BRIEF
Copy each line of the entries below that contains the string "image".

RECORDED INFORMATION
────────────────────

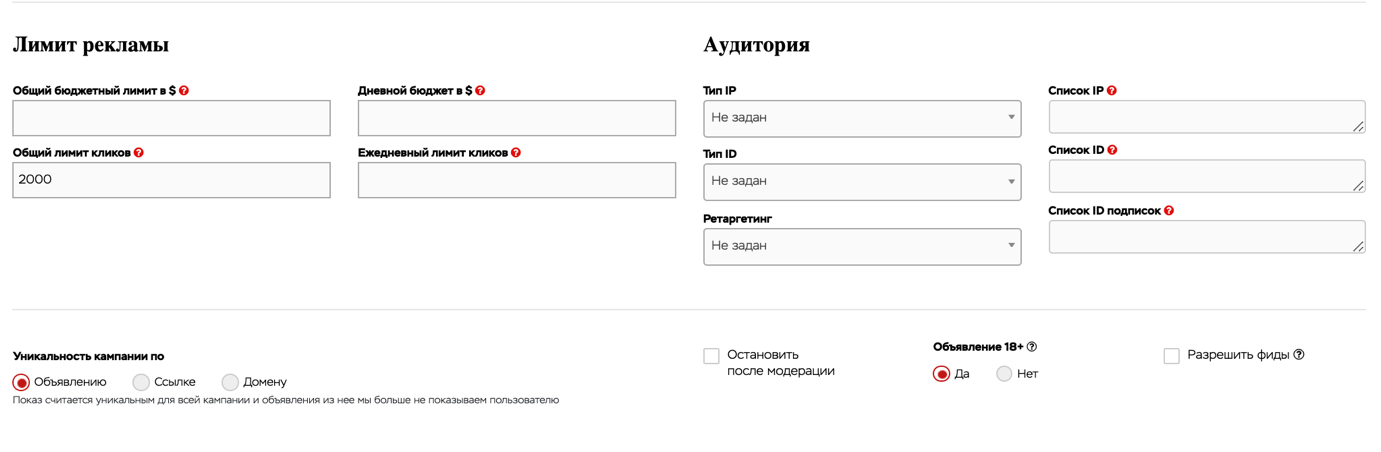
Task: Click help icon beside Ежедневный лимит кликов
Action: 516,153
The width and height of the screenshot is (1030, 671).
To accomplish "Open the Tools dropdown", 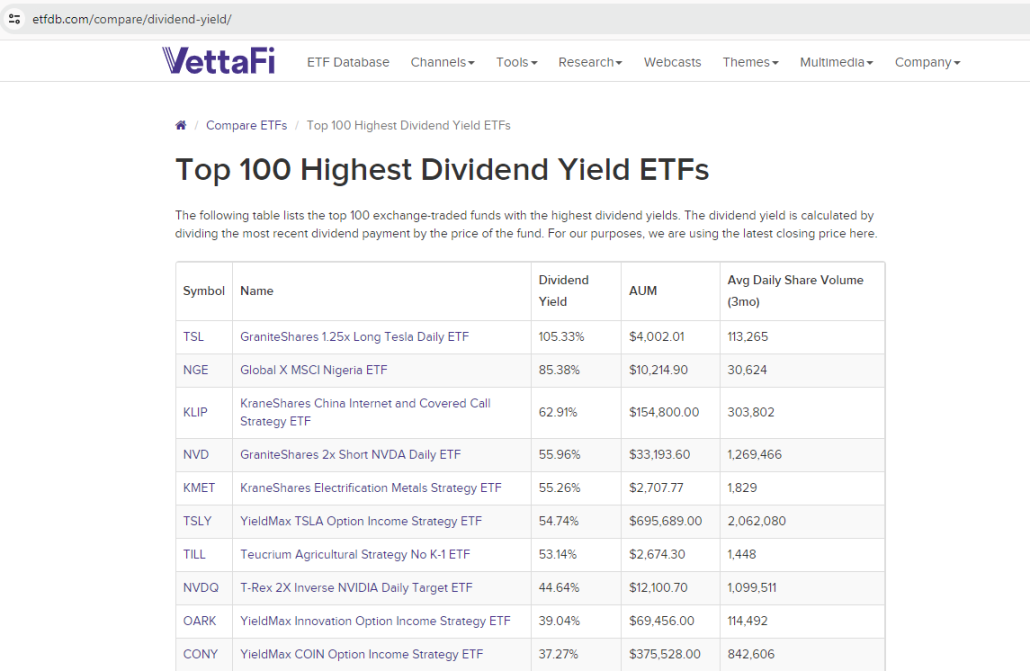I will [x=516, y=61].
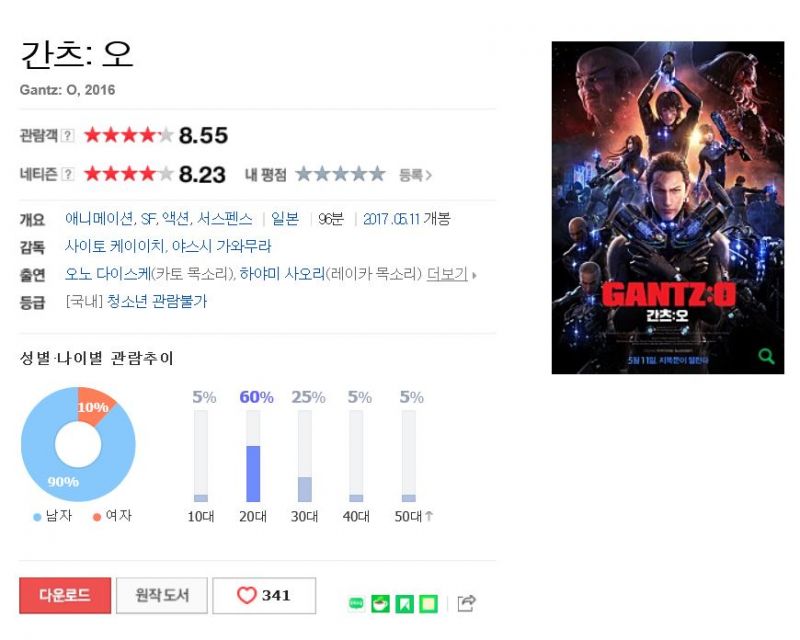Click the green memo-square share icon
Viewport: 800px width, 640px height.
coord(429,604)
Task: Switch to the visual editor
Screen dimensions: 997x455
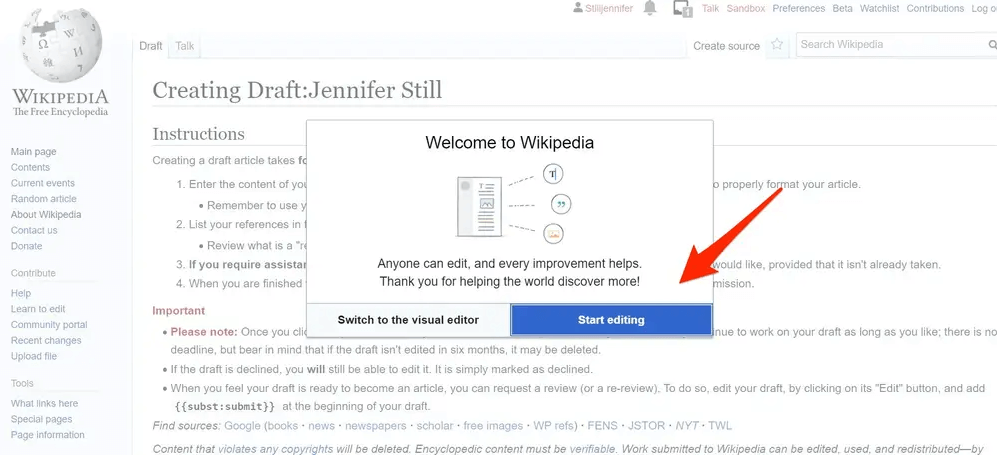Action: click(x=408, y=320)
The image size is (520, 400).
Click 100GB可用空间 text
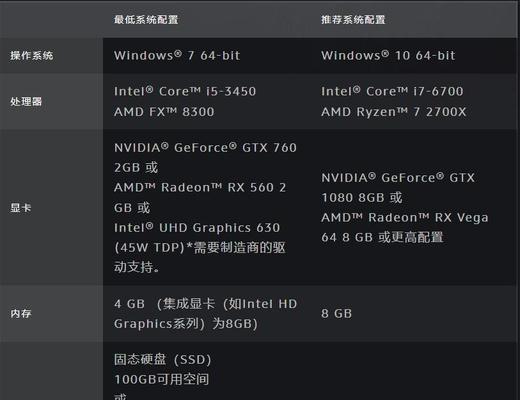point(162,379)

────────────────────

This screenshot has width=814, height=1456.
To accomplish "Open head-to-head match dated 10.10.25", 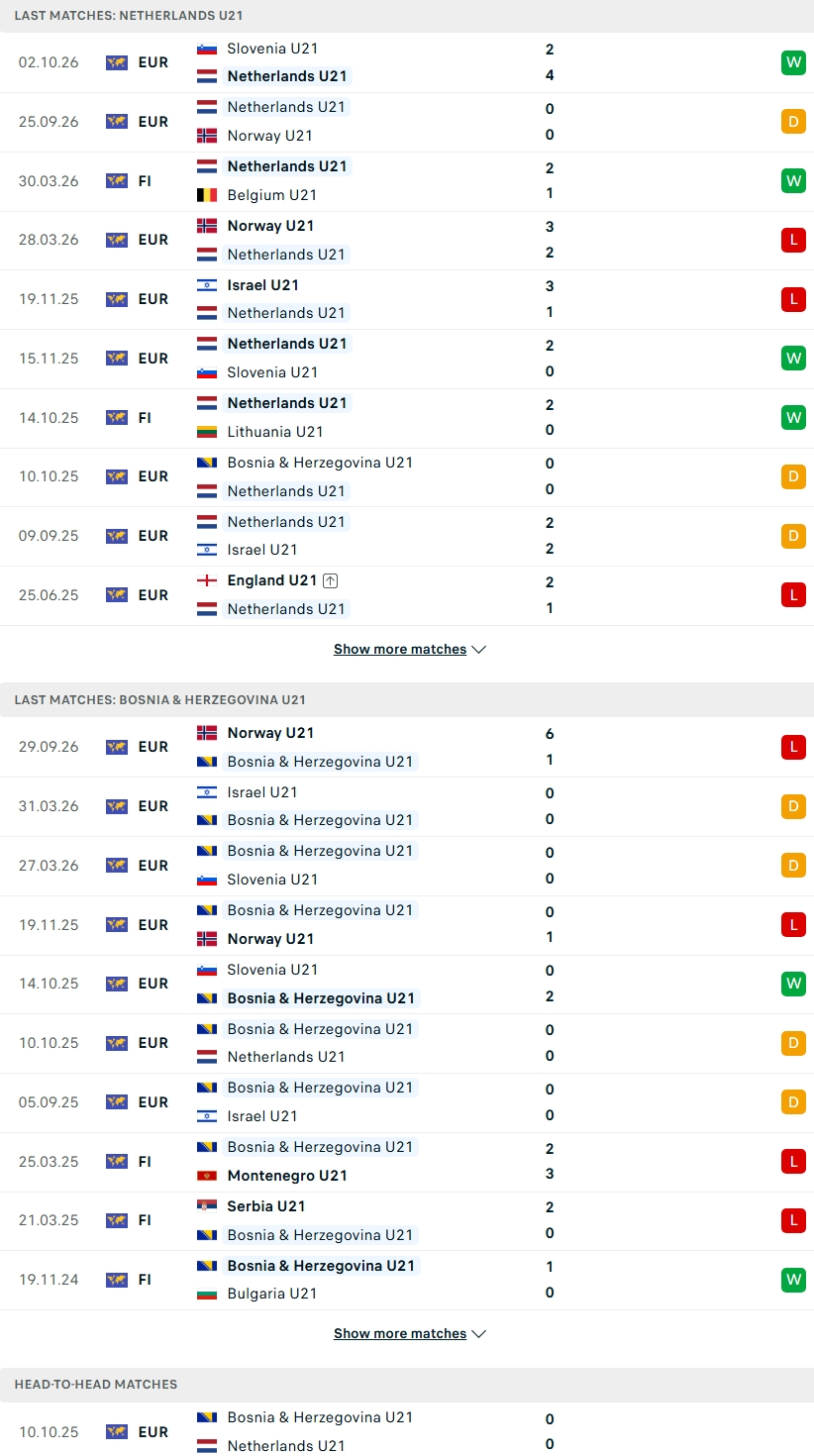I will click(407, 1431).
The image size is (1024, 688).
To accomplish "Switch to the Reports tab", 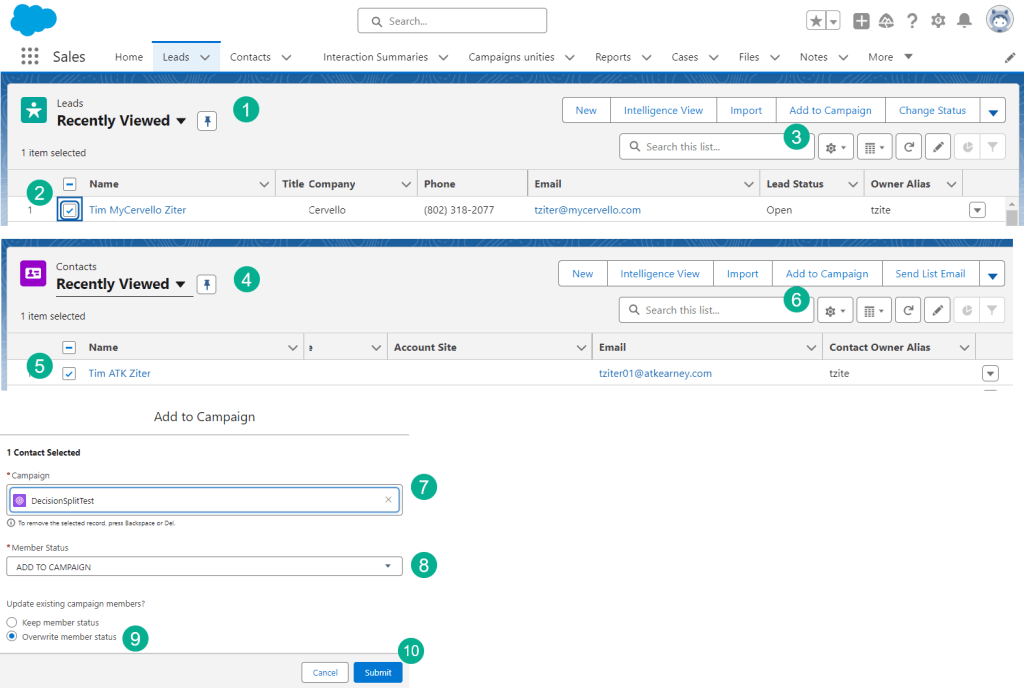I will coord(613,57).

────────────────────

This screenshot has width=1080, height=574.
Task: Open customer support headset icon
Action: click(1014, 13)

────────────────────

RESULT OF THIS EXERCISE
The image size is (520, 400).
The image size is (1024, 688).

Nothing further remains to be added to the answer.